Exactly the lines below from the one with "You are a computer-use agent. The" up to and including the one with "Remove the Material" make up the answer, with nothing else added.
━━ Stored data
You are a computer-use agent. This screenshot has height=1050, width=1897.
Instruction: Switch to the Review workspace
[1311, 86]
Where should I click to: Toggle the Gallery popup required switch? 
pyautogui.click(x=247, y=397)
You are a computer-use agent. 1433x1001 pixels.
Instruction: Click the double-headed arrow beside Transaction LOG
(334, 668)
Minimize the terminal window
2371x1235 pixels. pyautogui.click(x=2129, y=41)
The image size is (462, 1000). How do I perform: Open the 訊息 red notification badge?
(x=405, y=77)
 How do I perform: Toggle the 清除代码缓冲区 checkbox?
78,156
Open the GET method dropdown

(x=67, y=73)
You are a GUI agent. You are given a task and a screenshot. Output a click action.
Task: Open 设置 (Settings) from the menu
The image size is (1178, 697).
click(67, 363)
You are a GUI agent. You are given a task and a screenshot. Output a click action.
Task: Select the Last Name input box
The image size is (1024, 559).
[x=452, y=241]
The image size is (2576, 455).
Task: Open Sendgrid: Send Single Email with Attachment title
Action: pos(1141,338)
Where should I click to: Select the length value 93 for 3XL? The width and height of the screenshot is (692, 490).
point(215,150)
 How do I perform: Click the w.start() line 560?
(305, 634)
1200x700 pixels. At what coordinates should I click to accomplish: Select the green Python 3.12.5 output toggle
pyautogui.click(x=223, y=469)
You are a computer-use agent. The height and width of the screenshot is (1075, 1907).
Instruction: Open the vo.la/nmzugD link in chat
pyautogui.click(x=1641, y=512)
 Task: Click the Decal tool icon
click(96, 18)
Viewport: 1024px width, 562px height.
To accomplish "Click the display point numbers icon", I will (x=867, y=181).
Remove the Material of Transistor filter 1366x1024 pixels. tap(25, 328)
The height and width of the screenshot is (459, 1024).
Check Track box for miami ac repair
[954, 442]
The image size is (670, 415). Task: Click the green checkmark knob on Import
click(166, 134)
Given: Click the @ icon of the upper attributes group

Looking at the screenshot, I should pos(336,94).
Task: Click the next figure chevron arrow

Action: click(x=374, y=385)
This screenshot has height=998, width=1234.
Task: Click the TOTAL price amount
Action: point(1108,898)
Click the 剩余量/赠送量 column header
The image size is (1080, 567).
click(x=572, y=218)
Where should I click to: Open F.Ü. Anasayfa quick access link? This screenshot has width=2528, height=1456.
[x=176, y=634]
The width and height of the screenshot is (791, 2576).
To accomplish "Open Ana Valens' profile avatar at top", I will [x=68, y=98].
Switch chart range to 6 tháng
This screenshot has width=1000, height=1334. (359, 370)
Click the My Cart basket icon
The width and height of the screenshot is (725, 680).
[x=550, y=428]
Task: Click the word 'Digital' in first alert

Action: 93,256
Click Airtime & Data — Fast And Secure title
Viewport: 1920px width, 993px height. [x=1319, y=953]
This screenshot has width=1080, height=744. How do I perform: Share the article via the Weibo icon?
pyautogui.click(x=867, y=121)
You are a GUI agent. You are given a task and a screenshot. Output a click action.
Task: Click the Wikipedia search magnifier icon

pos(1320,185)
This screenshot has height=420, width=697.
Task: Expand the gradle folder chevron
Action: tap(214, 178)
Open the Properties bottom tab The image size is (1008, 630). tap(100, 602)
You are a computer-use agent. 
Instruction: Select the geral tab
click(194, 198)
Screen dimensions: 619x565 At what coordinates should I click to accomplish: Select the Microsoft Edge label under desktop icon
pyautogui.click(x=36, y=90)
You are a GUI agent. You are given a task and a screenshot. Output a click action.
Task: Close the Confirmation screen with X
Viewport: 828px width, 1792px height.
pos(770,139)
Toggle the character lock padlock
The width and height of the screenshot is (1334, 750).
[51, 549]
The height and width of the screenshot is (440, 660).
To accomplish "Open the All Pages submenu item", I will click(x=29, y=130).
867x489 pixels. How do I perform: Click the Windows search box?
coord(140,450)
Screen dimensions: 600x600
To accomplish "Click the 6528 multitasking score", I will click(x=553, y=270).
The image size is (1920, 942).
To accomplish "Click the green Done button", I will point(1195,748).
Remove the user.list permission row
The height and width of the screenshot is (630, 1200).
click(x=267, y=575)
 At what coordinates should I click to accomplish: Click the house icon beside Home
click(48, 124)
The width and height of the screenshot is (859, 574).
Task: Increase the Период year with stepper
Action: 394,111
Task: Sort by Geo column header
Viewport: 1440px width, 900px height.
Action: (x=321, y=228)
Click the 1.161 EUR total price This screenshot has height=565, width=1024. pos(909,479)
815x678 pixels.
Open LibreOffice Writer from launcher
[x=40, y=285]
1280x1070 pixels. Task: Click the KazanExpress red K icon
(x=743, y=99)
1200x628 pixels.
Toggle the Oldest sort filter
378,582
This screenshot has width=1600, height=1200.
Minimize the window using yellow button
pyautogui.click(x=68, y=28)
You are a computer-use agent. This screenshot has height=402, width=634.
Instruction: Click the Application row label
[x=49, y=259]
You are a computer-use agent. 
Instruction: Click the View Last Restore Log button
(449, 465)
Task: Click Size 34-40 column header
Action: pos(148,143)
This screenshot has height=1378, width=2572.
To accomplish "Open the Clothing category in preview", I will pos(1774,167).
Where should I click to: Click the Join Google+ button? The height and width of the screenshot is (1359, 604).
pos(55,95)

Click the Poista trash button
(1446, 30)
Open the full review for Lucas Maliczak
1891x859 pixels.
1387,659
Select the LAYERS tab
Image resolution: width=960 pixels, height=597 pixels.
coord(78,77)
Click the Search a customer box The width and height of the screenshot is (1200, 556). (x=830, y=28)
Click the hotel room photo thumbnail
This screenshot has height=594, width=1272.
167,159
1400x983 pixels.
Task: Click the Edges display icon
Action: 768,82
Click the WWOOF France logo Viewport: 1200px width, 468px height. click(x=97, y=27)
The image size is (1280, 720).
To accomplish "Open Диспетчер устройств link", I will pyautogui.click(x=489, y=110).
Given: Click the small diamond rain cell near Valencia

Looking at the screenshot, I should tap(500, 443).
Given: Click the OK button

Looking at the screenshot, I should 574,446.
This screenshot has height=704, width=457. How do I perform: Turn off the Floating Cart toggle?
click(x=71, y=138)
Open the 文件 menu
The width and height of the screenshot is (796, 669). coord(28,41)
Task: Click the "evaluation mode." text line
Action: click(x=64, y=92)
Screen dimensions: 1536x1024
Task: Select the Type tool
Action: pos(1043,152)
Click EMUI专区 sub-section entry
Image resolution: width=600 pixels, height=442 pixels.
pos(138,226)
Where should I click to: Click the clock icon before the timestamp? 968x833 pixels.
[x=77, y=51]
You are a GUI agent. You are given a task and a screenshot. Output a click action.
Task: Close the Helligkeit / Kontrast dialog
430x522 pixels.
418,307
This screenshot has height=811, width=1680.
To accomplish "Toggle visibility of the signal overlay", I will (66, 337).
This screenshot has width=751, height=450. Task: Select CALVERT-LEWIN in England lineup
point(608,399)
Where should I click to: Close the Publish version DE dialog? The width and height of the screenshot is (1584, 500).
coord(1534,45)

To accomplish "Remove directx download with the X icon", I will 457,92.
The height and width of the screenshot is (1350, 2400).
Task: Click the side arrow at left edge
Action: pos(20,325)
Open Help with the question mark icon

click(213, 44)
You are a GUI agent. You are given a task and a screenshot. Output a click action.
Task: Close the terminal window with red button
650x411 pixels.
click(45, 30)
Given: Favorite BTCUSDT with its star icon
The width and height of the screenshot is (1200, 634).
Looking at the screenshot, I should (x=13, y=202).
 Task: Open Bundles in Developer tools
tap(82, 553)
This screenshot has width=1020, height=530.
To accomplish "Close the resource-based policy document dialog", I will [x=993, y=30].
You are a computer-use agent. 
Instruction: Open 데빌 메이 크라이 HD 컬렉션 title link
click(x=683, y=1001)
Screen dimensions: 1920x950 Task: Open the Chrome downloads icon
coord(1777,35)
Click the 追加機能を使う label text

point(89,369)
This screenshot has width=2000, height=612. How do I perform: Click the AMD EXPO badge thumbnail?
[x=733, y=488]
━━━━
[Output for this task]:
You are a computer-use agent. The height and width of the screenshot is (1075, 1907).
Instruction: Open the vo.la/nmzugD link in chat
pyautogui.click(x=1641, y=512)
 Task: Click the Decal tool icon
click(96, 18)
Viewport: 1024px width, 562px height.
To accomplish "Click the display point numbers icon", I will (x=867, y=181).
Remove the Material of Transistor filter 1366x1024 pixels. tap(25, 328)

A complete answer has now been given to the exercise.